Joseph-François Lambert, the "Duke of Imerina" (1824–1873) was a French adventurer, businessman, and diplomat who fathered the Lambert Charter.

==Early years==
Lambert was born in Redon, Ille-et-Vilaine in 1824. He was the brother of Henri Lambert. He traveled to Mauritius where, at the age of 22, he married a wealthy widow and accumulated further wealth by entering the slave trade. In 1854 he relieved a garrison in Madagascar held by Merina troops that had come under threat by a coastal community rebelling against the rule of Queen Ranavalona I. As a reward, he was invited to a royal audience with the queen at her royal compound in Antananarivo. There he met Jean Laborde, a Frenchman who had established an armament industry for the Merina army. Lambert also made the acquaintance of the queen's son and future heir, Prince Rakoto.

== Lambert Charter ==
According to Lambert, the prince gave him the exclusive right to exploit all minerals, forests, and unoccupied land in Madagascar in exchange for a 10-percent royalty payable to the Merina monarchy, although the true events are far more complicated. In years to come, the French would use this "Lambert Charter" and a letter of the prince to Napoléon III asking for French protection to justify the Franco-Hova Wars and the annexation of Madagascar as a colony. The Lambert Charter was signed on 28 June 1855. The authenticity of the documents has been questioned and, in any case, the prince had no official French authority at that time and his actions could have been treacherous.

== Attempted coup ==
With these documents, Lambert went to London and Paris to try to elicit help and support to overthrow the ruling queen and have her replaced by her son. Although no official help was forthcoming, he returned to Madagascar in 1857 to implement the plotted coup himself. The world traveler Ida Pfeiffer was a member of his travel party and thus an unwitting participant in the coup attempt, which ultimately failed. Queen Ranavalona executed the locals who were involved and banished the Europeans implicated, including Lambert, Laborde, and Pfeiffer. Lambert with the survivors embarked and returned to Mauritius.
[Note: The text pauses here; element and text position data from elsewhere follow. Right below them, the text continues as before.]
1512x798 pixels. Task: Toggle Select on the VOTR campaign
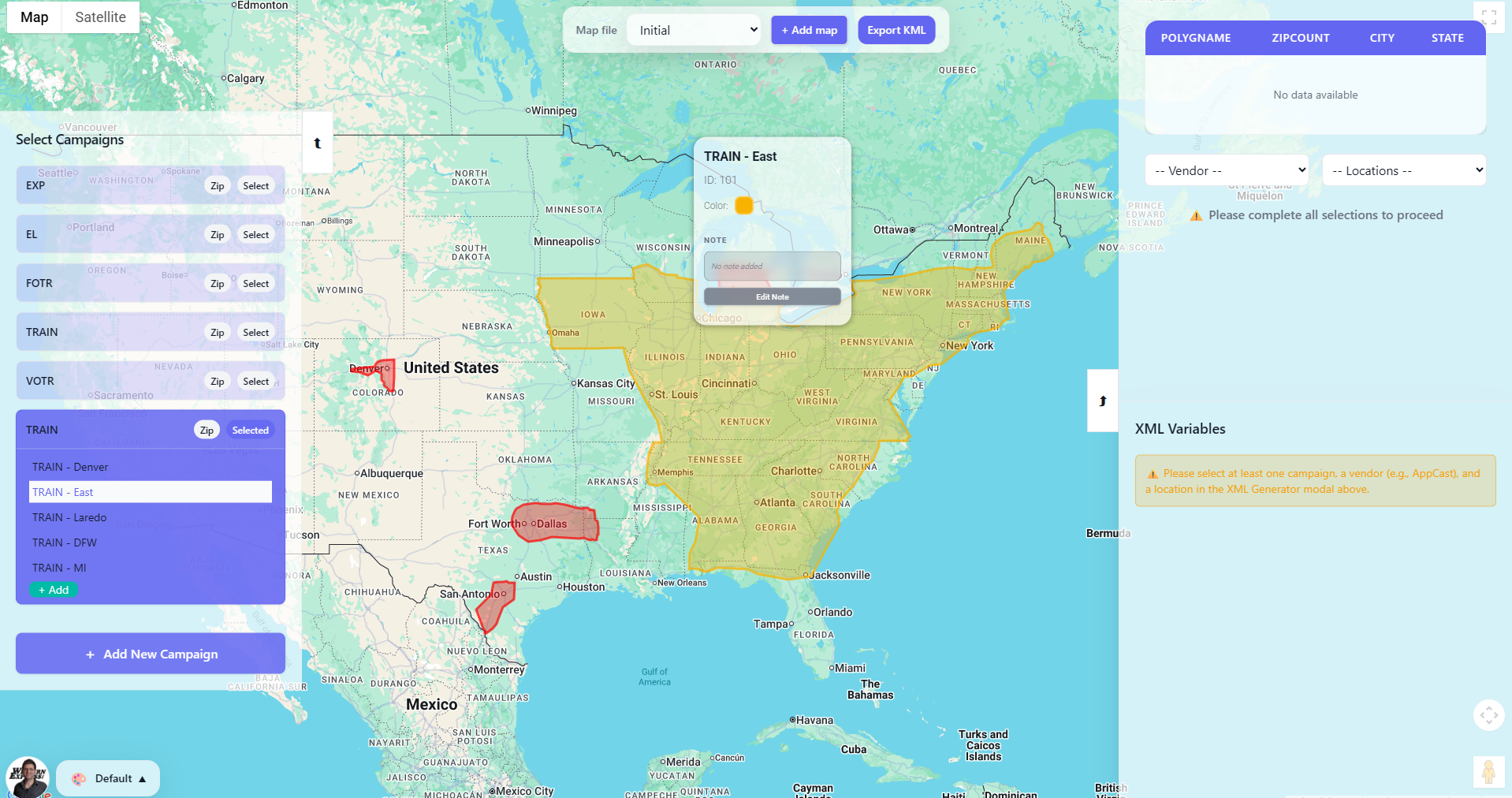[255, 382]
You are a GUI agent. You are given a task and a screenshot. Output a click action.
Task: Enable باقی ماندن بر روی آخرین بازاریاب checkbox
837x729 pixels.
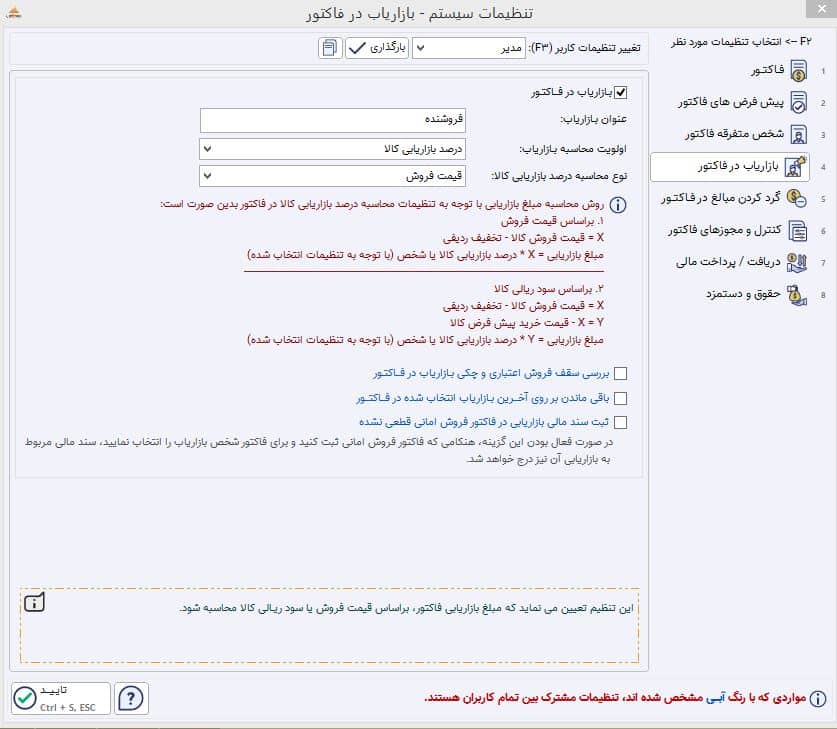click(x=620, y=398)
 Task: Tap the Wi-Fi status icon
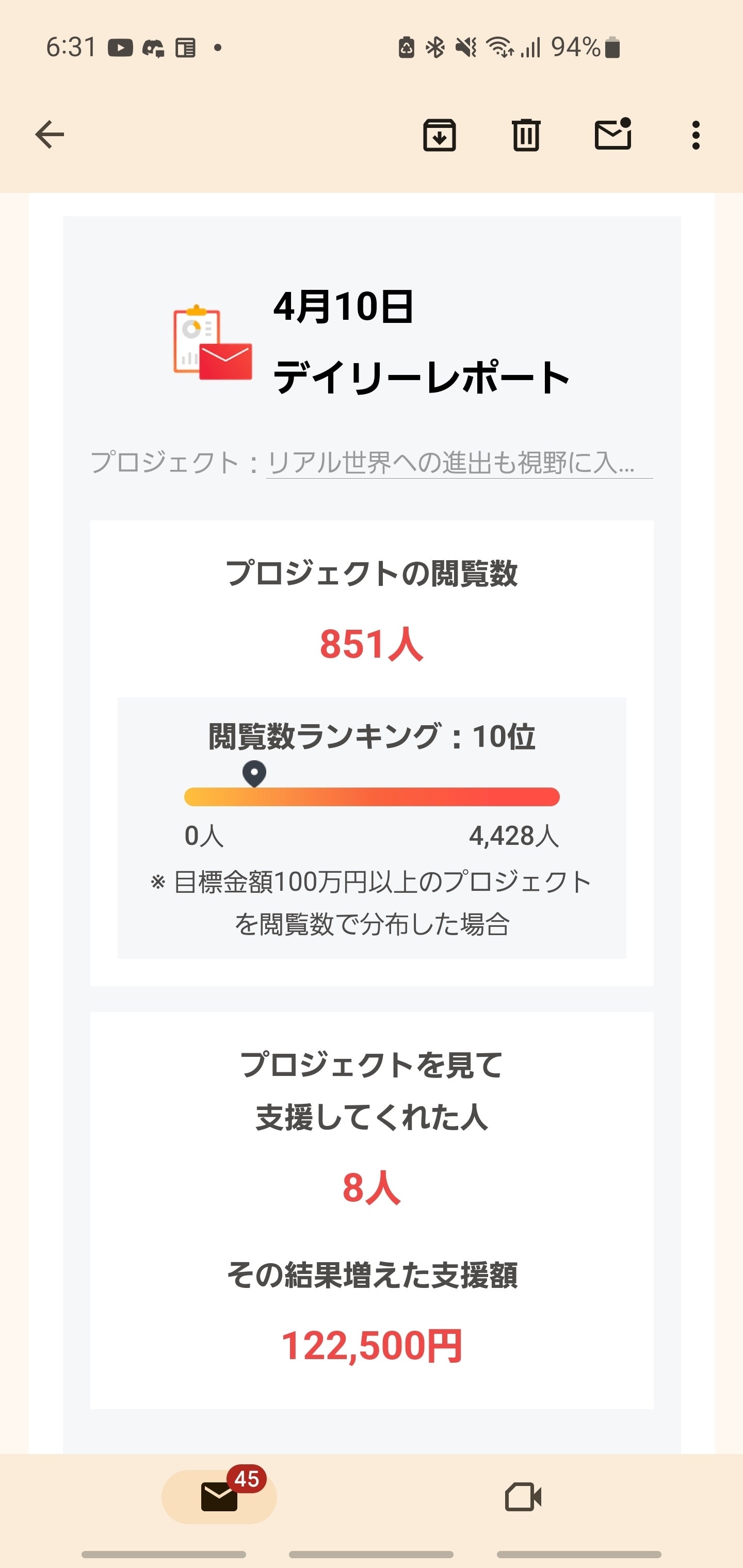[x=499, y=47]
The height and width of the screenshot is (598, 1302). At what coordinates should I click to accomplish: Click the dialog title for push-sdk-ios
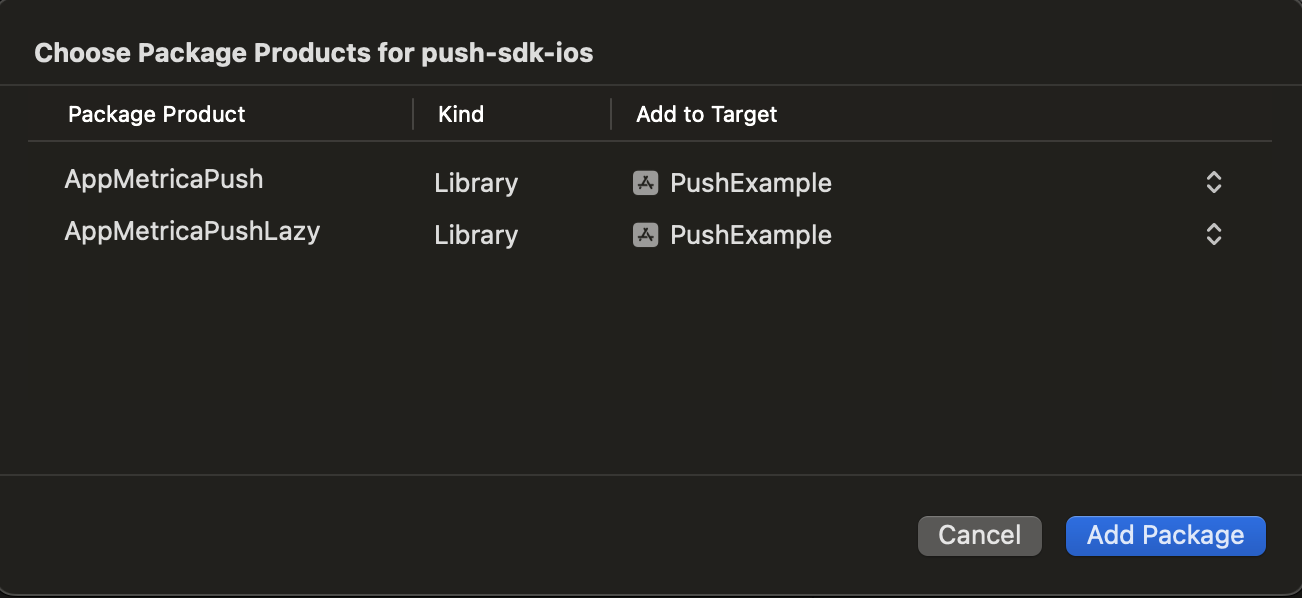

== Compagnie de Madagascar ==
After the Queen's death in 1861, prince Rakoto succeeded her as King Radama II, and Lambert saw his chance to have the agreement put in place. The new king confirmed the charter and bestowed on him the title of "Duke of Merina" (duc d'Imerina). Lambert and other businessmen founded the Compagnie de Madagascar in Paris as a joint stock company to take advantage of the charter; its official title was La compagnie de Madagascar financière, industrielle et commerciale and it was authorized by imperial decree of 2 May 1863.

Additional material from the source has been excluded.